Now it is important to keep in mind that all of this is going to be most applicable to and effective in God-centered marriages in which both partners are Born-Again believers who are sincerely and earnestly attempting to live for God and to allow Him to effect the lifelong process of sanctification, that is, being conformed into the Image of Christ (Rom. 8:29), in their heart, soul, and life. Wives whose marriages are experiencing disenfranchisement and relational breakdowns for whatever reasons, along with the hurts and negative effects that have occurred as a result, may find application of these principles and the desire to apply them challenging, but making an attempt to apply them as best as you can will not hurt anything, and likely will go a long way toward producing an ambience at home in which healing and restoration, with the ever-present help of the Helper, the Holy Spirit, can more easily take place.
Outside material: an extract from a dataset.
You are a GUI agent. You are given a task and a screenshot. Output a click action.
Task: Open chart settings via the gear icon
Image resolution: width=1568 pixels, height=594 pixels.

In attempting to put such principles into practice, it is always vital to keep in mind that there is no such a thing as a perfect person, which, of course, includes husbands and wives. Rather, we are all flawed and imperfect. And, because there are no perfect people, neither therefore is there such a thing as a “perfect relationship.” Relationships CAN’T be perfect, simply because they consist of IMperfect people, who have flaws, faults, flatsides, shortcomings, inadequacies, and weaknesses. But, Agape-love — the God-kind of love — is UNCONDITIONAL love, which in effect says, “I’m not going to wait until you are perfect in my eyes or every tiny little thing I want or think you ought to be — to love you, but rather I’m going to totally accept and love you right now UNCONDITIONALLY.” Remember, this God-kind-of-love — agape-love — WORKS! It must work, because it’s the kind of Love God is loving you with — without judgment or condemnation — and it is that kind of love that has (presumably) drawn you to Him and impelled you to willingly surrender to His Authority. He says to us all, “Come unto Me….and I will in no wise cast you out (or reject you).” Because He loves us like that — unconditionally and with complete unmerited acceptance — it gives us the spiritual “atmosphere” and impetus we need to change and grow spiritually, emotionally, and relationally. And, when we also extend that same kind of love and acceptance unto others, it produces the same ambience and results, which is what we really desire deep down in our heart of hearts in all our relationships. Essentially, it’s the Law of Reciprocity or “Golden Rule” in action — we are sowing what it is that we want to reap, and we reap what it is that we have sown (Gal. 6:7,8).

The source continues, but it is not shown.